**JOB**
Copy the records below word for word, keeping every line in its original order.

(Collected data)
◆ ◆ ◆ ◆ ◆ ◆ ◆
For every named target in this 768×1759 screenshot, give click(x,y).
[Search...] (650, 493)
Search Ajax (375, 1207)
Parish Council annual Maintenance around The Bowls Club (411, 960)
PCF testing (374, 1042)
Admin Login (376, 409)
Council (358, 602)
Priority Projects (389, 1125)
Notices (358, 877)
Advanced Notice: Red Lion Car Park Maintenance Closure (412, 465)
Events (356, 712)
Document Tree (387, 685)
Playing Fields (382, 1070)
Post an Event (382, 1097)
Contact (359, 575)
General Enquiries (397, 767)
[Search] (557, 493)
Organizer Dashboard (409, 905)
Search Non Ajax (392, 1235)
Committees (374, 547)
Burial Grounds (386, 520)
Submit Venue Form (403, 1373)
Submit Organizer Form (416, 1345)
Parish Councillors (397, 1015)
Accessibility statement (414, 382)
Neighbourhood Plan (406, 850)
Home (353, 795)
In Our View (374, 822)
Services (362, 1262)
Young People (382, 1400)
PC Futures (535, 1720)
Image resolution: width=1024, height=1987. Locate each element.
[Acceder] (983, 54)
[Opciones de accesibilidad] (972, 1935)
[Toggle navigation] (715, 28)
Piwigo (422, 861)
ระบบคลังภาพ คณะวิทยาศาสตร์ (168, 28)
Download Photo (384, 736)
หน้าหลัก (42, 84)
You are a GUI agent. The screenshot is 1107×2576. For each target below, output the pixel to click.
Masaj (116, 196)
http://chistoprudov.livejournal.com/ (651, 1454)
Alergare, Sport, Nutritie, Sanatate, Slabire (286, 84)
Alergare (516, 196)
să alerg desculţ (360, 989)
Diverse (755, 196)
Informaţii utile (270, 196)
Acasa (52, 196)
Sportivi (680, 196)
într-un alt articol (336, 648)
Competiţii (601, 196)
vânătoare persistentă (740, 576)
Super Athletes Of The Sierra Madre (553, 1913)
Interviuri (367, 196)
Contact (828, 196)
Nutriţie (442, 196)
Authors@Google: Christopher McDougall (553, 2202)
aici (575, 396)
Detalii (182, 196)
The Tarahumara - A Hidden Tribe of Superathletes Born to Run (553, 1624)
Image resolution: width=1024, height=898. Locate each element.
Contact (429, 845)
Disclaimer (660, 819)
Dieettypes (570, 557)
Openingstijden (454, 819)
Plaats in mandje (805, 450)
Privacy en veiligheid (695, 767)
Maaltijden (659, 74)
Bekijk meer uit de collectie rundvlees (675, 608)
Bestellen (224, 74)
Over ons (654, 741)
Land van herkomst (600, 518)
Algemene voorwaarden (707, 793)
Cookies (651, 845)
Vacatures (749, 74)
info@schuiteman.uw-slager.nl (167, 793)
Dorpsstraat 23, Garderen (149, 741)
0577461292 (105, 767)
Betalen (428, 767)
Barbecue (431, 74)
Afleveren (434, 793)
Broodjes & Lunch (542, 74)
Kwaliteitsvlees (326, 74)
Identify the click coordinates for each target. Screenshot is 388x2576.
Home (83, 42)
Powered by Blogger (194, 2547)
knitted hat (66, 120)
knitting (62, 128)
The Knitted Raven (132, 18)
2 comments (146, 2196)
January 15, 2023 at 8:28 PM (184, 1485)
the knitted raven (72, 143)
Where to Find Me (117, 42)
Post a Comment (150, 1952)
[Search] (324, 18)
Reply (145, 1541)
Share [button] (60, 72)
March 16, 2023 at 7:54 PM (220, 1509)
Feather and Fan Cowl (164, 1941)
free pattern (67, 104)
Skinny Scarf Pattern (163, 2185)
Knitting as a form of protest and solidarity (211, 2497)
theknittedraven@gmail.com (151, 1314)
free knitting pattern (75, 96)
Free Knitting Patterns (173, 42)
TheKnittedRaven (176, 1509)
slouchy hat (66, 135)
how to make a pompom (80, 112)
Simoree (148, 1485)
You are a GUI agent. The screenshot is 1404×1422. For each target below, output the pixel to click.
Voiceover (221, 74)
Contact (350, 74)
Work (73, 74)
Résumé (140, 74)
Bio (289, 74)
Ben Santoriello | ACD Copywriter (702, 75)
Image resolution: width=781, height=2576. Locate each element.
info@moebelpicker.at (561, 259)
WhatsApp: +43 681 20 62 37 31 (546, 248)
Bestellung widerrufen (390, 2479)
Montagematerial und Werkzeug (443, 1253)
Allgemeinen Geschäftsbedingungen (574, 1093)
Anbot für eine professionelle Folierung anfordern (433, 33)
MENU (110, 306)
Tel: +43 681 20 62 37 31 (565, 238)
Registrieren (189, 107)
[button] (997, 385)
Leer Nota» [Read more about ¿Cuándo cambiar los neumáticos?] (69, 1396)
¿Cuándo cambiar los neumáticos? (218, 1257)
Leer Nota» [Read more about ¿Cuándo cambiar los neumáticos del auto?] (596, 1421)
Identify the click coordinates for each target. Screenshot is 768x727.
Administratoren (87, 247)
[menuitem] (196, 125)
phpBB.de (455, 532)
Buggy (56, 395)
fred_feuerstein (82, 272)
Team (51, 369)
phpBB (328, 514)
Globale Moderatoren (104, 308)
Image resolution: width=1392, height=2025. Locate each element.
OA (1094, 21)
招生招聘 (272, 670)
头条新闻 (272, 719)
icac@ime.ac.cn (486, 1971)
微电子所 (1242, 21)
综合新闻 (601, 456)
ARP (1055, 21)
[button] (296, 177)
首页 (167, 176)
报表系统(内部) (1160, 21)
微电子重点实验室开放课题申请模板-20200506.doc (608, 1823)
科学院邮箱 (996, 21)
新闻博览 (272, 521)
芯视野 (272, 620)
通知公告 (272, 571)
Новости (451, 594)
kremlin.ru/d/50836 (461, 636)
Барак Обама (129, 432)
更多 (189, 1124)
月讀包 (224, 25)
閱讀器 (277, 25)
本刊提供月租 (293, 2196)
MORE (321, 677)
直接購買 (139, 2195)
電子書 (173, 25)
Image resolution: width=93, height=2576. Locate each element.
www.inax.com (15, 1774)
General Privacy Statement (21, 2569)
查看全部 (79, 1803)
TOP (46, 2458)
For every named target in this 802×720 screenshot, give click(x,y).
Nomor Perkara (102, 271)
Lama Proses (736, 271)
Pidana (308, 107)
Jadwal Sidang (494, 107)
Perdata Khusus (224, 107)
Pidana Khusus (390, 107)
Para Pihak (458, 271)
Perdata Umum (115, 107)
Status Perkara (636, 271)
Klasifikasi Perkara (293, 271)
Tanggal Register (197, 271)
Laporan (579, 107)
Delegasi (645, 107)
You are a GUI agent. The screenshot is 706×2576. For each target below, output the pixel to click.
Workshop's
◆ ◆ ◆ ◆ ◆ ◆ ◆
**THE RESULT**
For every named target in this 768×1759 screenshot, give click(x,y).
[Search...] (650, 493)
Search Ajax (375, 1207)
Parish Council annual Maintenance around The Bowls Club (411, 960)
PCF testing (374, 1042)
Admin Login (376, 409)
Council (358, 602)
Priority Projects (389, 1125)
Notices (358, 877)
Advanced Notice: Red Lion Car Park Maintenance Closure (412, 465)
Events (356, 712)
Document Tree (387, 685)
Playing Fields (382, 1070)
Post an Event (382, 1097)
Contact (359, 575)
General Enquiries (397, 767)
[Search] (557, 493)
Organizer Dashboard (409, 905)
Search Non Ajax (392, 1235)
Committees (374, 547)
Burial Grounds (386, 520)
Submit Venue Form (403, 1373)
Submit Organizer Form (416, 1345)
Parish Councillors (397, 1015)
Accessibility statement (414, 382)
Neighbourhood Plan (406, 850)
Home (353, 795)
In Our View (374, 822)
Services (362, 1262)
Young People (382, 1400)
PC Futures (535, 1720)
Image resolution: width=1024, height=1987. Locate each element.
[Acceder] (983, 54)
[Opciones de accesibilidad] (972, 1935)
[Toggle navigation] (715, 28)
Piwigo (422, 861)
ระบบคลังภาพ คณะวิทยาศาสตร์ (168, 28)
Download Photo (384, 736)
หน้าหลัก (42, 84)
You are a GUI agent. The screenshot is 1107×2576. For each target below, output the pixel to click.
Masaj (116, 196)
http://chistoprudov.livejournal.com/ (651, 1454)
Alergare, Sport, Nutritie, Sanatate, Slabire (286, 84)
Alergare (516, 196)
să alerg desculţ (360, 989)
Diverse (755, 196)
Informaţii utile (270, 196)
Acasa (52, 196)
Sportivi (680, 196)
într-un alt articol (336, 648)
Competiţii (601, 196)
vânătoare persistentă (740, 576)
Super Athletes Of The Sierra Madre (553, 1913)
Interviuri (367, 196)
Contact (828, 196)
Nutriţie (442, 196)
Authors@Google: Christopher McDougall (553, 2202)
aici (575, 396)
Detalii (182, 196)
The Tarahumara - A Hidden Tribe of Superathletes Born to Run (553, 1624)
Image resolution: width=1024, height=898. Locate each element.
Contact (429, 845)
Disclaimer (660, 819)
Dieettypes (570, 557)
Openingstijden (454, 819)
Plaats in mandje (805, 450)
Privacy en veiligheid (695, 767)
Maaltijden (659, 74)
Bekijk meer uit de collectie rundvlees (675, 608)
Bestellen (224, 74)
Over ons (654, 741)
Land van herkomst (600, 518)
Algemene voorwaarden (707, 793)
Cookies (651, 845)
Vacatures (749, 74)
info@schuiteman.uw-slager.nl (167, 793)
Dorpsstraat 23, Garderen (149, 741)
0577461292 (105, 767)
Betalen (428, 767)
Barbecue (431, 74)
Afleveren (434, 793)
Broodjes & Lunch (542, 74)
Kwaliteitsvlees (326, 74)
Identify the click coordinates for each target. Screenshot is 388x2576.
Home (83, 42)
Powered by Blogger (194, 2547)
knitted hat (66, 120)
knitting (62, 128)
The Knitted Raven (132, 18)
2 comments (146, 2196)
January 15, 2023 at 8:28 PM (184, 1485)
the knitted raven (72, 143)
Where to Find Me (117, 42)
Post a Comment (150, 1952)
[Search] (324, 18)
Reply (145, 1541)
Share [button] (60, 72)
March 16, 2023 at 7:54 PM (220, 1509)
Feather and Fan Cowl (164, 1941)
free pattern (67, 104)
Skinny Scarf Pattern (163, 2185)
Knitting as a form of protest and solidarity (211, 2497)
theknittedraven@gmail.com (151, 1314)
free knitting pattern (75, 96)
Free Knitting Patterns (173, 42)
TheKnittedRaven (176, 1509)
slouchy hat (66, 135)
how to make a pompom (80, 112)
Simoree (148, 1485)
You are a GUI agent. The screenshot is 1404×1422. For each target below, output the pixel to click.
Voiceover (221, 74)
Contact (350, 74)
Work (73, 74)
Résumé (140, 74)
Bio (289, 74)
Ben Santoriello | ACD Copywriter (702, 75)
Image resolution: width=781, height=2576. Locate each element.
info@moebelpicker.at (561, 259)
WhatsApp: +43 681 20 62 37 31 (546, 248)
Bestellung widerrufen (390, 2479)
Montagematerial und Werkzeug (443, 1253)
Allgemeinen Geschäftsbedingungen (574, 1093)
Anbot für eine professionelle Folierung anfordern (433, 33)
MENU (110, 306)
Tel: +43 681 20 62 37 31 (565, 238)
Registrieren (189, 107)
[button] (997, 385)
Leer Nota» [Read more about ¿Cuándo cambiar los neumáticos?] (69, 1396)
¿Cuándo cambiar los neumáticos? (218, 1257)
Leer Nota» [Read more about ¿Cuándo cambiar los neumáticos del auto?] (596, 1421)
Identify the click coordinates for each target. Screenshot is 768x727.
Administratoren (87, 247)
[menuitem] (196, 125)
phpBB.de (455, 532)
Buggy (56, 395)
fred_feuerstein (82, 272)
Team (51, 369)
phpBB (328, 514)
Globale Moderatoren (104, 308)
Image resolution: width=1392, height=2025. Locate each element.
OA (1094, 21)
招生招聘 (272, 670)
头条新闻 (272, 719)
icac@ime.ac.cn (486, 1971)
微电子所 (1242, 21)
综合新闻 (601, 456)
ARP (1055, 21)
[button] (296, 177)
首页 (167, 176)
报表系统(内部) (1160, 21)
微电子重点实验室开放课题申请模板-20200506.doc (608, 1823)
科学院邮箱 (996, 21)
新闻博览 (272, 521)
芯视野 (272, 620)
通知公告 (272, 571)
Новости (451, 594)
kremlin.ru/d/50836 (461, 636)
Барак Обама (129, 432)
更多 (189, 1124)
月讀包 (224, 25)
閱讀器 (277, 25)
本刊提供月租 (293, 2196)
MORE (321, 677)
直接購買 (139, 2195)
電子書 (173, 25)
Image resolution: width=93, height=2576. Locate each element.
www.inax.com (15, 1774)
General Privacy Statement (21, 2569)
查看全部 (79, 1803)
TOP (46, 2458)
For every named target in this 802×720 screenshot, give click(x,y).
Nomor Perkara (102, 271)
Lama Proses (736, 271)
Pidana (308, 107)
Jadwal Sidang (494, 107)
Perdata Khusus (224, 107)
Pidana Khusus (390, 107)
Para Pihak (458, 271)
Perdata Umum (115, 107)
Status Perkara (636, 271)
Klasifikasi Perkara (293, 271)
Tanggal Register (197, 271)
Laporan (579, 107)
Delegasi (645, 107)
You are a GUI agent. The screenshot is 706×2576. For each target below, output the pixel to click.
Workshop's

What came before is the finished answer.